Un'Azienda Di Roma Raggiunge Lo Status Di Unicorno Nella Sicurezza Robotica
Exein, un'azienda con sede a Roma che sviluppa software di sicurezza per il firmware dei robot, dei sensori industriali e di altri dispositivi connessi, ha raccolto 234 milioni di euro (270 milioni di dollari) in un round che valuta l'azienda 1,4 miliardi di euro. Il round è stato guidato dalla società di venture capital Headline, con la partecipazione di Sofina, Goldman Sachs e degli investitori già presenti Balderton, HV Capital e Lakestar.
L'azienda dichiara di registrare ormai oltre 5.000 nuovi attacchi contro dispositivi connessi ogni settimana, un dato che usa per spiegare perché la domanda di quella che chiama sicurezza dell'IA fisica sia cresciuta abbastanza in fretta da giustificare un salto di valutazione di queste dimensioni in un solo round.
Due Banche Statali Di Sviluppo Fanno Qualcosa Che Non Avevano Mai Fatto
EIB Group e KfW Capital, i bracci di investimento dell'UE e dello stato tedesco, si sono uniti a questo round insieme agli investitori privati, e nessuna delle due banche si occupa di venture capital ordinario. EIB Group ha investito attraverso la European Tech Champions Initiative, un programma pensato per mantenere finanziate con capitale europeo le aziende deep tech più promettenti del continente, invece di costringerle a rivolgersi a fondi della Silicon Valley o del Golfo quando i round diventano grandi. KfW Capital investe con un mandato simile, specifico per la Germania.
Fino a questo round, il capitale di questi due mandati era andato soprattutto a scommesse su chip e calcolo: la startup olandese di chip per IA Euclyd ha chiuso il giorno prima il proprio round da 200 milioni di euro, sostenuto dallo stesso Scaleup Europe Fund dell'UE. Exein è una scommessa diversa. Non produce chip e non gestisce data center. Protegge il software che già gira dentro le macchine fisiche, ed è nuovo che il capitale statale tratti questo come infrastruttura strategica.

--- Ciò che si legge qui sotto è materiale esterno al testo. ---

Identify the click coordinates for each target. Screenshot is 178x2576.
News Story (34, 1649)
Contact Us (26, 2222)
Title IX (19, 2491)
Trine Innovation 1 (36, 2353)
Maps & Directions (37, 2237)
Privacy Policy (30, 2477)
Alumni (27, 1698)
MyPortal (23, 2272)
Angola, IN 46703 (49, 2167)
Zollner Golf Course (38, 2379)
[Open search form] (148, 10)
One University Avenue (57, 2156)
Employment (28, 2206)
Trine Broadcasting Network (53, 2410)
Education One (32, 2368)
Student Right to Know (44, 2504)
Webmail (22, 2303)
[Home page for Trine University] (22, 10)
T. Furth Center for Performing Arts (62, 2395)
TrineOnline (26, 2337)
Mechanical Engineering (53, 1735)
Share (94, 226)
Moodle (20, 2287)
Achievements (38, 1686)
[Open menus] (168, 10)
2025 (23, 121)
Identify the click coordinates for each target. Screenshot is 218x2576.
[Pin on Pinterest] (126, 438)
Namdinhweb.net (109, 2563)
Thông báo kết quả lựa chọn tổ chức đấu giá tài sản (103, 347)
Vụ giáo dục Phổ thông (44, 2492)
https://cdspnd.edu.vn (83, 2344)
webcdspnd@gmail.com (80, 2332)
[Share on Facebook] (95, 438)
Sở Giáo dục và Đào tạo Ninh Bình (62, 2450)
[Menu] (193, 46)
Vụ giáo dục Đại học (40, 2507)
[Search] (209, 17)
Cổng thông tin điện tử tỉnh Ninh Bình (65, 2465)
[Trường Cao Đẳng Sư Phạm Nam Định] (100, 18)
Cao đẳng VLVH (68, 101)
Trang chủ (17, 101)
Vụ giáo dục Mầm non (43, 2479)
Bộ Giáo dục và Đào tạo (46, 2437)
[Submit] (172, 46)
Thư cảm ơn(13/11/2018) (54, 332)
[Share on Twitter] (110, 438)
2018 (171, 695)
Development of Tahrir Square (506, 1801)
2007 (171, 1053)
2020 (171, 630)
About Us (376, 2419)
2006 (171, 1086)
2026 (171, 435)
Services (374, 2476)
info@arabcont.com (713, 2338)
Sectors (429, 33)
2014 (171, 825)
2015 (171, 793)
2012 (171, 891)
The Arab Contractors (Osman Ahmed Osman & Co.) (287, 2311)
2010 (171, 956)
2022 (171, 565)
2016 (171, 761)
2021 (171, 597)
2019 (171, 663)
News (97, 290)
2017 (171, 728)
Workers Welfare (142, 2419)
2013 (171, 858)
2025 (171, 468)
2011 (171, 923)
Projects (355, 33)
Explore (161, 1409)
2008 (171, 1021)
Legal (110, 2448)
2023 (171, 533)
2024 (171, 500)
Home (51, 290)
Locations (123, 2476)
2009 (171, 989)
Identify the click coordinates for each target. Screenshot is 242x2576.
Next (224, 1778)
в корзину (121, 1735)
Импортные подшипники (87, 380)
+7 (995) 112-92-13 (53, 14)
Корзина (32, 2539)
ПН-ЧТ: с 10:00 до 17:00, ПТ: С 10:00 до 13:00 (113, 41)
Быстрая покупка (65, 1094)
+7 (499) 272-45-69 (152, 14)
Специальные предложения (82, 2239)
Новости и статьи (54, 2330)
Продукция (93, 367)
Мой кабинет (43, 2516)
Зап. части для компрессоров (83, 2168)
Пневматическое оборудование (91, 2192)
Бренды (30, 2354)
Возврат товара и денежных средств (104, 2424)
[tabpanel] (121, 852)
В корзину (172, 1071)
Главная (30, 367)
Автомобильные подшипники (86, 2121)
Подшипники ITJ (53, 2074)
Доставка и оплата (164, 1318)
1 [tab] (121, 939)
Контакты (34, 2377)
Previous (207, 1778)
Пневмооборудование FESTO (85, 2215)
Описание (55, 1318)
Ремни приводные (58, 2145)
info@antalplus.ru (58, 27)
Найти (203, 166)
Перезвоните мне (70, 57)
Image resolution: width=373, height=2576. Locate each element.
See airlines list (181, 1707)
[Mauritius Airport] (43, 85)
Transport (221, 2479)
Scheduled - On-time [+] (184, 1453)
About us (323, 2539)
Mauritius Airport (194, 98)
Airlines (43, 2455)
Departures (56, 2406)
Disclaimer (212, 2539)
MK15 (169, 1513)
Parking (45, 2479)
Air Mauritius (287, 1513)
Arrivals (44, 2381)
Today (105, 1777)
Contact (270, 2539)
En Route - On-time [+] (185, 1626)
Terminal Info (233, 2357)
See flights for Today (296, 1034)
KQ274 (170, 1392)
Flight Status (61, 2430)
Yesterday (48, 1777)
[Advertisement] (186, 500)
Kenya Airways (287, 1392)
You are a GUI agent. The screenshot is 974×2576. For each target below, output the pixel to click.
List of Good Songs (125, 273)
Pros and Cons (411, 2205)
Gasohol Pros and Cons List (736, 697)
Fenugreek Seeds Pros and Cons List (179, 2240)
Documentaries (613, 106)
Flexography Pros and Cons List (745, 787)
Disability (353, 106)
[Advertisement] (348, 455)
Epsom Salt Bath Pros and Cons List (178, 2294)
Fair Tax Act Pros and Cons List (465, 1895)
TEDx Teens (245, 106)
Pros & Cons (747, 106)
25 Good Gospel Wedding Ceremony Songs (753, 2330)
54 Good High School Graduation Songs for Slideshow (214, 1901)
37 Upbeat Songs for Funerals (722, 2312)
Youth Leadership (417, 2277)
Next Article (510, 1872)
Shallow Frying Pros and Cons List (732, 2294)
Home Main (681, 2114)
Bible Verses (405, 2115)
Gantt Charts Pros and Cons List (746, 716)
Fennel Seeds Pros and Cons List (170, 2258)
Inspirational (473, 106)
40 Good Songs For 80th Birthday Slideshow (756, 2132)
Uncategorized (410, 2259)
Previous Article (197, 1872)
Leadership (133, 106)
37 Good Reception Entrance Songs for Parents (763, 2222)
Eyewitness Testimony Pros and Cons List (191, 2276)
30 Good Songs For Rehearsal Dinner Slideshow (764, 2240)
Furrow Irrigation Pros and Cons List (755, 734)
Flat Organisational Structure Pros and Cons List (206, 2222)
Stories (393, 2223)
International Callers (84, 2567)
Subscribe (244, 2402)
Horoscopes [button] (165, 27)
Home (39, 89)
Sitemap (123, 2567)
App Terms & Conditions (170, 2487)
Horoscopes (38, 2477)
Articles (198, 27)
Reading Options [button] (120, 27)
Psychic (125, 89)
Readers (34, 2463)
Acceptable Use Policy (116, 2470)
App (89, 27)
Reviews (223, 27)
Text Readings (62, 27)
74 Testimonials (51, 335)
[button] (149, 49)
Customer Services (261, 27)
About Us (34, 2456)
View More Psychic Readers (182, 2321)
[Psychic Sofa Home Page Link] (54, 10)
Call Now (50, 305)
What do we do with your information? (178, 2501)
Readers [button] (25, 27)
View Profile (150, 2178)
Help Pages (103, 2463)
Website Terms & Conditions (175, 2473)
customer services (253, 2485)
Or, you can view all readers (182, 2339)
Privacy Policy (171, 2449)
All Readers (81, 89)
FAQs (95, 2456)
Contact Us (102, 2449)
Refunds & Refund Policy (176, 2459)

| Azienda | Settore | Dimensione del round | Investitore legato allo stato |
|---|---|---|---|
| Exein (Roma) | Sicurezza dell'IA fisica | 234 milioni di euro | EIB Group, KfW Capital |
| Euclyd (Eindhoven) | Infrastruttura chip IA | 200+ milioni di euro | Scaleup Europe Fund UE |
Cosa Protegge Davvero Exein
Il software di Exein gira dentro il dispositivo stesso invece di osservarlo dal perimetro della rete, secondo l'azienda, il che gli permette di individuare vulnerabilità e comportamenti anomali in robot, sensori industriali e altro hardware embedded a cui uno strumento di cybersicurezza convenzionale non arriva mai. Questa è la categoria che l'azienda chiama sicurezza dell'IA fisica: non proteggere il modello che controlla una macchina, ma il firmware e l'ambiente di esecuzione della macchina stessa.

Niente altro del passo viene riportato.